During the past two years, Kerala police have been accused of many human rights violations and public resentment has been building up against them. Initially, the CM tried to play down those instances by saying they were isolated incidents and the force was suffering from the hangover of the previous regime. Then the blame was shifted to the growing saffronisation of the force. But once isolated incidents started recurring, it was clear that the rot is deep within. Following Sreejith’s murder and the subsequent political inaction against the accused had brought to light the dark side of the force in Kerala. According to a confidential report by the current DGP, Crime, which was submitted to the state police chief months ago, a total of 1,129 officers belonging to the Kerala police have criminal cases slapped against them, many of them grievous ones. No action has so far been taken against any of them. Not only that, many of them enjoy political patronage too. They continue to hold plum posts.
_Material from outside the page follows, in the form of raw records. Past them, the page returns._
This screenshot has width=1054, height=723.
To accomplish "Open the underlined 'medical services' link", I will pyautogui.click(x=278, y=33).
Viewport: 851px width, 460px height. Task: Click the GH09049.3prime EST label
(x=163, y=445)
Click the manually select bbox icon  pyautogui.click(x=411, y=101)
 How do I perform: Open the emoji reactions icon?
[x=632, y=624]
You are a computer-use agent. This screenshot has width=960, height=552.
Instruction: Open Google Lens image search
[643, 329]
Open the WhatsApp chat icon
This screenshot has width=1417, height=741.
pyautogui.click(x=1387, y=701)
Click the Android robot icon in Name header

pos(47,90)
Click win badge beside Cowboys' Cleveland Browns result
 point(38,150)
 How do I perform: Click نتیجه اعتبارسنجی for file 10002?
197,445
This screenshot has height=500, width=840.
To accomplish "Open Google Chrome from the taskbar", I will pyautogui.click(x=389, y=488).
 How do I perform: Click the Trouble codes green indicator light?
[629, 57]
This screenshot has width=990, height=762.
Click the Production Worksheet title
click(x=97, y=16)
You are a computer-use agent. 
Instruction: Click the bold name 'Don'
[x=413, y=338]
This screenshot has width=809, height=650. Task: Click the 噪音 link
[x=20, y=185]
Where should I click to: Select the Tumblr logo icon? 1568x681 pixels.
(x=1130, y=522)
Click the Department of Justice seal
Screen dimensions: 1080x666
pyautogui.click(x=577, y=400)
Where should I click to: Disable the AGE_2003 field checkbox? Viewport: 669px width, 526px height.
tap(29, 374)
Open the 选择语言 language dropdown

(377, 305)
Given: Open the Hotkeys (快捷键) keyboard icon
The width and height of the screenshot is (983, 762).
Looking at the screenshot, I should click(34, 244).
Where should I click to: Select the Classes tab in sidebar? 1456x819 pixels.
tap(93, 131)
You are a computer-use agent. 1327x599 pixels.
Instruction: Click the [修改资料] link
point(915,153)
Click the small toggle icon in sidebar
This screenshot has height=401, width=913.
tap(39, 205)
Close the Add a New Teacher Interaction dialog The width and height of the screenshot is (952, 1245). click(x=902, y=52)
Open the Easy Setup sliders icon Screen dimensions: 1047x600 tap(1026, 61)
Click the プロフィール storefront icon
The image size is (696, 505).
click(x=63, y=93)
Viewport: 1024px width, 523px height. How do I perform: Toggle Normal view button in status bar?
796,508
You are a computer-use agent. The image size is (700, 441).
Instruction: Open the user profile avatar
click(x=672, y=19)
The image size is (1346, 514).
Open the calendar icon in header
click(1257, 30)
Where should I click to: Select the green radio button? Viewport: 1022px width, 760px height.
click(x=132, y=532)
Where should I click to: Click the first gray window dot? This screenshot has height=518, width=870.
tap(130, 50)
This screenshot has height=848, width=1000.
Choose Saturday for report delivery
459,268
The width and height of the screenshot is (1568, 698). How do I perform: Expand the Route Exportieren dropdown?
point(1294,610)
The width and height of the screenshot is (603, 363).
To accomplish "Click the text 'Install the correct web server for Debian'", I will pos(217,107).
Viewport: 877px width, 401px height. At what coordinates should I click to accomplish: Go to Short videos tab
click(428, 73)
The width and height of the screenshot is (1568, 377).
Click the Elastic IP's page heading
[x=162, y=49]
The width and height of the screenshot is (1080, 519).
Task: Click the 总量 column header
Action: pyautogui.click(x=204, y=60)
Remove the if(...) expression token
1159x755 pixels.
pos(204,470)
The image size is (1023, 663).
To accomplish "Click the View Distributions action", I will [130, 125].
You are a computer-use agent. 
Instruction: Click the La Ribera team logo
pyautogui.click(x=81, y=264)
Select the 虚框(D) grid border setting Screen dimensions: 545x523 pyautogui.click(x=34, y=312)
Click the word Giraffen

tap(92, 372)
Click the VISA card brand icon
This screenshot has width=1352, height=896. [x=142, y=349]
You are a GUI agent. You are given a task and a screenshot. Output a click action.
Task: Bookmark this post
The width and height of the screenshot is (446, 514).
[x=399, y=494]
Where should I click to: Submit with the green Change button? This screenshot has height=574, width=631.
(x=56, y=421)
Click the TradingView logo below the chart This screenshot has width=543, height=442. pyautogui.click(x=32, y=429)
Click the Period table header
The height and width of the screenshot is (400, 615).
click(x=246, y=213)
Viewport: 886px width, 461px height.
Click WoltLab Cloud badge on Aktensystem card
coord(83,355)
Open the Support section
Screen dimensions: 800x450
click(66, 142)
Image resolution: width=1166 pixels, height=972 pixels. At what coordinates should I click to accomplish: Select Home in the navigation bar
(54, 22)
The crime graph has been steadily rising, with political murders at an all time high ever since the current DGP, Loknath Behera was brought in by the new regime. The CM had appointed a disgraced former DGP as his advisor. Politicisation of the police was in the open, for all to see, when a whole contingent of policemen from CPM stronghold Kannur attended a police convention wearing red shirts and raising revolutionary slogans in the presence of the Chief Minister and DGP. Incidentally, on the day of the judgement the courtroom was teeming with policemen in mufti who had come to show solidarity with their comrades in arms! Confidence over the police force among the general public is at its lowest in present day Kerala. Instead of patronising lenient policemen, it is time for the government to restore that lost image of the police in the state. The death sentence is a pointer towards that.